SET OF TASKS:
A: Name each type of housing that the Copenhagen housing example below gives as a value of its housing-type variable.
B: Carry on the R walkthrough of the Copenhagen housing survey below, starting right after its last line.
** begin SOURCE **
Example: Housing Data (using R) Section
For R, there are a number of different packages and functions we can use. For example, vglm() from VGAM package, or multinom() from nnet package, or mlogit() from globaltest package from BIOCONDUCTOR; see the links at the first page of these lecture notes and the later examples. We will focus on vglm().
The data in "housing.dat" gives information on housing conditions from a survey in Copenhagen. Variables are satisfaction (low, medium, high), perceived influence on management (low, medium, high), type of housing (tower, atrium, apartment, terrace), contact with other residents (low, high), and the frequency count of individuals in that row.
The vglm function expects the response categories \(1,2,\ldots,r\) to appear in separate columns, with rows corresponding to predictor combinations, much like the glm function. When the data are stacked as they are in this example, we can use the "spread" function to separate them. The lines that have a frequency of zero are not actually used in the modeling, because they contribute nothing to the log-likelihood; as such, we can omit them if we wish.
library(MASS)
library(tidyr)
data(housing)
housing = spread(housing, Sat, Freq)
** end SOURCE **
** begin DATASET EXCERPTS **
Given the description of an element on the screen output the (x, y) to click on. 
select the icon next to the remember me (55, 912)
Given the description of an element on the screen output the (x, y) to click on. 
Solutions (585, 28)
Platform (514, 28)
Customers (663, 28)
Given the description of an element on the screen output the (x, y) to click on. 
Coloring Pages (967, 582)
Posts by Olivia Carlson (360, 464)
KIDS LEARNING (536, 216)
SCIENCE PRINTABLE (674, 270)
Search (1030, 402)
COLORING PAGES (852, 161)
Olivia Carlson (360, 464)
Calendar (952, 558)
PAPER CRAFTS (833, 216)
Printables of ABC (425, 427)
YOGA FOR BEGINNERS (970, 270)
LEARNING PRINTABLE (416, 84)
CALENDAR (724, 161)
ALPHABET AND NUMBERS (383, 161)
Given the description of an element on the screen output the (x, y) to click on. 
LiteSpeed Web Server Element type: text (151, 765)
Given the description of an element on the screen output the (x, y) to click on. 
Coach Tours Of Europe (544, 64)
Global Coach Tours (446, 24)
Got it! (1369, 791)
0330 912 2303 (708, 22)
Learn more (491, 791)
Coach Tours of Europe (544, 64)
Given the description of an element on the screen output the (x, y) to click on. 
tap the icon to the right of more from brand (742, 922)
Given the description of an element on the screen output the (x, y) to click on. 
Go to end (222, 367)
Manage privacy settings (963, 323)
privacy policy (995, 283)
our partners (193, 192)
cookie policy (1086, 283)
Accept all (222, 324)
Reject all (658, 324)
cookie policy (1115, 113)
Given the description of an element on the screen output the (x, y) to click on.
** end DATASET EXCERPTS **
RESULTS OF THE TASKS:
A: tower, atrium, apartment, terrace

B:
The result is below. Note also that there are 24 rows corresponding to the unique combinations of the predictors.
> housing
Infl Type Cont Low Medium High
1 Low Tower Low 21 21 28
2 Low Tower High 14 19 37
3 Low Apartment Low 61 23 17
4 Low Apartment High 78 46 43
5 Low Atrium Low 13 9 10
6 Low Atrium High 20 23 20
7 Low Terrace Low 18 6 7
8 Low Terrace High 57 23 13
9 Medium Tower Low 34 22 36
10 Medium Tower High 17 23 40
11 Medium Apartment Low 43 35 40
12 Medium Apartment High 48 45 86
13 Medium Atrium Low 8 8 12
14 Medium Atrium High 10 22 24
15 Medium Terrace Low 15 13 13
16 Medium Terrace High 31 21 13
17 High Tower Low 10 11 36
18 High Tower High 3 5 23
19 High Apartment Low 26 18 54
20 High Apartment High 15 25 62
21 High Atrium Low 6 7 9
22 High Atrium High 7 10 21
23 High Terrace Low 7 5 11
24 High Terrace High 5 6 13
Let's describe these data by a baseline-category model, with Satisfaction as the outcome (baseline chosen as "medium") and other variables are predictors. Note that with this model, we treat the satisfaction levels as nominal; we'll revisit this data set with satisfaction treated as ordinal in the next section.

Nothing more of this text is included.